Elle regarda la brume lointaine et grisâtre s’envoler devant la lisière de la forêt. Quel désastre ! Le jeune homme observa les champs calcinés. Aucune récolte n’avait survécu.
« Si tu le souhaites, nous pouvons nous rendre auprès du roi pour demander une compensation financière, dit le jeune homme. C’est lui qui aurait dû agir et protéger nos terres. »

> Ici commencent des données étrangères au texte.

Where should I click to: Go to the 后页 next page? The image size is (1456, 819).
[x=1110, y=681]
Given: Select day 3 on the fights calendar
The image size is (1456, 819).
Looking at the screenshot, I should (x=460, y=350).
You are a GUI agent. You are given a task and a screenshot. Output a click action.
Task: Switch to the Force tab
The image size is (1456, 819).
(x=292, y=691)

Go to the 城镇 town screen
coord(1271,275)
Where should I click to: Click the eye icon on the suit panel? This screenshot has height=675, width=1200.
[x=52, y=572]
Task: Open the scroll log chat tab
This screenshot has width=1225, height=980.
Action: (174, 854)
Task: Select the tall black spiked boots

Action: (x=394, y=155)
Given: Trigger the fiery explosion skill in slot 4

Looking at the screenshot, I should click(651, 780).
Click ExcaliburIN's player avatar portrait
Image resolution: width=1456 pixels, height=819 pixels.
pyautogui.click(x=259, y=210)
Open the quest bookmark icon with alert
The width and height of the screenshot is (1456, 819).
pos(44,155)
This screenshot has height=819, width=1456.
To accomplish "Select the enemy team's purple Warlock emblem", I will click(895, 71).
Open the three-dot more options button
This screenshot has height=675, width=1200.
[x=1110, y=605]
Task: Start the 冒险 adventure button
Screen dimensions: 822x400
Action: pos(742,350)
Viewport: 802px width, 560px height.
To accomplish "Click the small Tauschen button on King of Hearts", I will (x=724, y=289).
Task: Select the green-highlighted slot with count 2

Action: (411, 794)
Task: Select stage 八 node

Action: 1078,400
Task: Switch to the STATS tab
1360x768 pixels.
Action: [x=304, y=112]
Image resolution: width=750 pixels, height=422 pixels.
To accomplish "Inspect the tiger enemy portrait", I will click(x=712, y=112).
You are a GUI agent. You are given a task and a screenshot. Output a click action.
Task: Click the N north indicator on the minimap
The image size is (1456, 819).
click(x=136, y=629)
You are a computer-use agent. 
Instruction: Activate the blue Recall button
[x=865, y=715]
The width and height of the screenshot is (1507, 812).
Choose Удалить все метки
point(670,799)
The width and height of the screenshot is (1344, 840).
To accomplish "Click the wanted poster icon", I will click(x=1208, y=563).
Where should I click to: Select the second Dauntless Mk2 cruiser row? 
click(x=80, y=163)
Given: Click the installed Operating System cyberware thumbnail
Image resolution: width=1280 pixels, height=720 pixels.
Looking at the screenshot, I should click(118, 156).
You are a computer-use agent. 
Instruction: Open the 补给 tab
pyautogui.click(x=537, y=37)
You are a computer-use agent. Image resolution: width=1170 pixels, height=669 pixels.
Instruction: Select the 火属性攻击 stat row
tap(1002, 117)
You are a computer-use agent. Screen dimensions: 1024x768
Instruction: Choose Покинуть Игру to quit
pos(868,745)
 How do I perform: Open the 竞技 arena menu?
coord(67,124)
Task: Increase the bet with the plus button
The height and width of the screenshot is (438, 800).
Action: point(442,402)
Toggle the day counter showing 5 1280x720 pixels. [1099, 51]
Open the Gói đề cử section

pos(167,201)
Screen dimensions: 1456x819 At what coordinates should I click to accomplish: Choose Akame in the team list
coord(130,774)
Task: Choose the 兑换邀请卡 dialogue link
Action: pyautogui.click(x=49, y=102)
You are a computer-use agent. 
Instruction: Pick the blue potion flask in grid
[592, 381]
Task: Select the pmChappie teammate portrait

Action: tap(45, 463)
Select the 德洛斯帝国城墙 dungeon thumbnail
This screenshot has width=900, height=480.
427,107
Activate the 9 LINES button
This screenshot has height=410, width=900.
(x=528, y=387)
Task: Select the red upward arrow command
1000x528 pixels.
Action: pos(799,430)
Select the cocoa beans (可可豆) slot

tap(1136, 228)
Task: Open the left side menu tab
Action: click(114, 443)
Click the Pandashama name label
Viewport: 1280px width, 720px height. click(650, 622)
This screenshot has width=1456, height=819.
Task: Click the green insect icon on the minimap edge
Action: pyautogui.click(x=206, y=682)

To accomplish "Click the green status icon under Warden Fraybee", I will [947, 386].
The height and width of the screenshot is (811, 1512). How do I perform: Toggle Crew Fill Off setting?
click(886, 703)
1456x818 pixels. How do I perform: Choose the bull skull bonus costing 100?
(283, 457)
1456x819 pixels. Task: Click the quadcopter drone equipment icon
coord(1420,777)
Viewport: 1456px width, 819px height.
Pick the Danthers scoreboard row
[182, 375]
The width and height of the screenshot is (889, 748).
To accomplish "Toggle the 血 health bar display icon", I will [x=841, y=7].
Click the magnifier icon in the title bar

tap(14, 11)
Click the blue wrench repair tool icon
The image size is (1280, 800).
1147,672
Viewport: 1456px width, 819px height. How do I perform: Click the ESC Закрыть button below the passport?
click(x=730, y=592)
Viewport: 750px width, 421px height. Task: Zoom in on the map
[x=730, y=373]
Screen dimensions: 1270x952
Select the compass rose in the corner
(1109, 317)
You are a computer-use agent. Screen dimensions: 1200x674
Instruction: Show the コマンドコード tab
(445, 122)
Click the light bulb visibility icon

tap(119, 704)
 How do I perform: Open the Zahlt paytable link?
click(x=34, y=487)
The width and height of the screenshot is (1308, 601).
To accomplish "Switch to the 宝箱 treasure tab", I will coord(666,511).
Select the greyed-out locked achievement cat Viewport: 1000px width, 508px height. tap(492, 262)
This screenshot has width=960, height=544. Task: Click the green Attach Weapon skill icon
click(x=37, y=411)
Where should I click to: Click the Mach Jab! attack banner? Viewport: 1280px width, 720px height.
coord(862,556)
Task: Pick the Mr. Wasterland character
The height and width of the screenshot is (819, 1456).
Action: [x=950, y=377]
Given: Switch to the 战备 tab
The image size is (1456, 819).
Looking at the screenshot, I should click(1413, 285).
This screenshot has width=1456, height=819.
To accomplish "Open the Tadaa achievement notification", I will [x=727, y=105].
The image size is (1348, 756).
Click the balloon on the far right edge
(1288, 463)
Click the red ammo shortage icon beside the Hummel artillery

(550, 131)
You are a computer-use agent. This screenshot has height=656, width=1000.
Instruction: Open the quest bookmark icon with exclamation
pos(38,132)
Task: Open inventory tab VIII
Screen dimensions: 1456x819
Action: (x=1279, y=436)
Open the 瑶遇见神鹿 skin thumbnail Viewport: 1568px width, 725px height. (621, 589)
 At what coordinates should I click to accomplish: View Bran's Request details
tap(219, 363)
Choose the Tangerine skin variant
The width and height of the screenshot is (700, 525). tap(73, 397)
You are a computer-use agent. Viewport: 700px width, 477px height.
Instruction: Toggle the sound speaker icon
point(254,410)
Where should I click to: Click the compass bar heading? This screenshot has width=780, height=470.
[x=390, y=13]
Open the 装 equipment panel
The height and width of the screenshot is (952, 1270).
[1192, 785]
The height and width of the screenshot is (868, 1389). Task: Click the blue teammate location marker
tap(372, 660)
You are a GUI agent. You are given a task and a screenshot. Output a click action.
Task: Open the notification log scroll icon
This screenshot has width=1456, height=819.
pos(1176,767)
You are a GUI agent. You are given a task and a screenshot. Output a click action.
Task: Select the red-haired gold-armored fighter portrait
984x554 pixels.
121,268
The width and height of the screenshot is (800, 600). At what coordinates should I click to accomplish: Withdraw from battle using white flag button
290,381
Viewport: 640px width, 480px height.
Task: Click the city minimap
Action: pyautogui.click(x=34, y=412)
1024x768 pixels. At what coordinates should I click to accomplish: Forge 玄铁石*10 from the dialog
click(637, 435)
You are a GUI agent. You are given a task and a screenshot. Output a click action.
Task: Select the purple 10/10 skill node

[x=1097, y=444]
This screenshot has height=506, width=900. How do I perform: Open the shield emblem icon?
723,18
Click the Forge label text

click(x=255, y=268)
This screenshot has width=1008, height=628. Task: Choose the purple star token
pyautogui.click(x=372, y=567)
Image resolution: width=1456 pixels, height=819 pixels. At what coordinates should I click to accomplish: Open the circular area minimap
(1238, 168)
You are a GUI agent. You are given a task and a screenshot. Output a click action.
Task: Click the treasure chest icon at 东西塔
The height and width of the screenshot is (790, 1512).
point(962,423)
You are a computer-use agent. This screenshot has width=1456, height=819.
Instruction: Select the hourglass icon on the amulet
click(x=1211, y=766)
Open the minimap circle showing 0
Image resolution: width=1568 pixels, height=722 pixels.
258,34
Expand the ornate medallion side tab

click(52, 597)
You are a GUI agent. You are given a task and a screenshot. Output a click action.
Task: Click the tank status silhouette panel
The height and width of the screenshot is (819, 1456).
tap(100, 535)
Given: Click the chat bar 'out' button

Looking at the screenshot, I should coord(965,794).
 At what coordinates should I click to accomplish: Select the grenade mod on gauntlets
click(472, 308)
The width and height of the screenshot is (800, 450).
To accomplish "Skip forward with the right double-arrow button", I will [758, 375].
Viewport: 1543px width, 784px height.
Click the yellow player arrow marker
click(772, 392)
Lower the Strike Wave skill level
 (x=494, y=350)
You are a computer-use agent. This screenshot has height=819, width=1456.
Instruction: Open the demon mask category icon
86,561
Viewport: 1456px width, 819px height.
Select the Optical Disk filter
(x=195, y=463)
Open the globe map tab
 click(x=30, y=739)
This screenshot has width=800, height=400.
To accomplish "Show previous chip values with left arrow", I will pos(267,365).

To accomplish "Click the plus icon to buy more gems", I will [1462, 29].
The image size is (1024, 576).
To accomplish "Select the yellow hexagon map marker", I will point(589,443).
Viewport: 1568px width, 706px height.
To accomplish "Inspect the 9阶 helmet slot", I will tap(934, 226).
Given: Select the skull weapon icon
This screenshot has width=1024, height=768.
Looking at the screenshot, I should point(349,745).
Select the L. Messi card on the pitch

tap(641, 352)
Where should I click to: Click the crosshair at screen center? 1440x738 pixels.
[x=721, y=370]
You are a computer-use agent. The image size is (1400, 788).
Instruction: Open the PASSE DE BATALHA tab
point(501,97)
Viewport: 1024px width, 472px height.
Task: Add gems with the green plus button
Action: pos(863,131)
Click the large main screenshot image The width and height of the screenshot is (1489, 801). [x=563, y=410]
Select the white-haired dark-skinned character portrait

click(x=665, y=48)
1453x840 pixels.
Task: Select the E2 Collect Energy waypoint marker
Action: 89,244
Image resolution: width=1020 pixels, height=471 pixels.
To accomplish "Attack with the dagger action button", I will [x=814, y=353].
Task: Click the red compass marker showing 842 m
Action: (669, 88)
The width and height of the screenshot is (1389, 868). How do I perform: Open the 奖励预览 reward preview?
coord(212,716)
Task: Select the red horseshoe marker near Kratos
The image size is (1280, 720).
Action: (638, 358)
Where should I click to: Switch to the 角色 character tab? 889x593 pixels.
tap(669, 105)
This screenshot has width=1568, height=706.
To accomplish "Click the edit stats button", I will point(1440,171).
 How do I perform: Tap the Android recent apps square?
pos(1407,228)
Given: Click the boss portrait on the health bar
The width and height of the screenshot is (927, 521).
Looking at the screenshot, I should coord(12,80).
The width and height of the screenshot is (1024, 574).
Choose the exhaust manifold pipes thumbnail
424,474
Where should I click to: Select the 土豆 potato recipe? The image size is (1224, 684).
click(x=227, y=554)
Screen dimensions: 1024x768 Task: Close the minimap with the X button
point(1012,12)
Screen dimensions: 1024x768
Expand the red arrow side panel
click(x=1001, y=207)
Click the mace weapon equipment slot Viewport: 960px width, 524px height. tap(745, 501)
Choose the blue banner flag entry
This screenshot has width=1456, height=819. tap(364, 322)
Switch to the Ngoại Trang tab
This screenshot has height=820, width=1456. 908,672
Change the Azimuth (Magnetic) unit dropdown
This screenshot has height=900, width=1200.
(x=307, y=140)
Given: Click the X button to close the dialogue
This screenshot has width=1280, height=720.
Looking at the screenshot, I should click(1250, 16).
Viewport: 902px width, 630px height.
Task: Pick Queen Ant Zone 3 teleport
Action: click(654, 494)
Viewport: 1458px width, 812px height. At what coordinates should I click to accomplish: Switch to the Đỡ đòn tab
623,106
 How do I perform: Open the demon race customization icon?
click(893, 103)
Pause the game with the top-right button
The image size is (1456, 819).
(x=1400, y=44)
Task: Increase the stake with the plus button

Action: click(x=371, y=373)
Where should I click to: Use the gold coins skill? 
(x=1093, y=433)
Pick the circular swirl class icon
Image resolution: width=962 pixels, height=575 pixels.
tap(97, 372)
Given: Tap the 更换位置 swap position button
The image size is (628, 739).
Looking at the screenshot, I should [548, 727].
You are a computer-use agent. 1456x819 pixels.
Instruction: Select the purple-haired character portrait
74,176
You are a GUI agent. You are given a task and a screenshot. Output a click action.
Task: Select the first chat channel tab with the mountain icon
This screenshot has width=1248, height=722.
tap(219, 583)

Il fut entendu que tous deux partiraient le lendemain matin. Le voyage allait être long et il n’est pas facile d’atteindre si aisément le roi mais leur récolte étant partie en fumée, il n’avait plus rien à perdre. Le jour suivant, les deux voisins se retrouvèrent devant la forêt pour commencer leur voyage. Non sans quelques craintes et le cœur battant un peu plus vite qu’à la normale, ils entrèrent dans la forêt. Différentes étranges créatures vivaient dans cet endroit sombre et dense. D’anciennes légendes racontent que les arbres avaient passé un accord avec les animaux pour les protéger. Ils devaient créer des espaces si étroits et touffus en aiguille de sapins, que les hommes ne pouvaient atteindre les espaces où les animaux vivaient. Mais c’était sans compter sur le savoir de nos deux jeunes héros. Chacun ayant grandi proche de la nature, ils avaient su apprivoiser la magie des arbres. C’est avec respect que les grands conifères leur laissèrent place. Leurs pieds foulèrent un tendre chemin en mousse, l’odeur de résines venaient caresser leurs narines, tous ces signes montraient l’acceptation de ces jeunes inconnus au sein de la forêt.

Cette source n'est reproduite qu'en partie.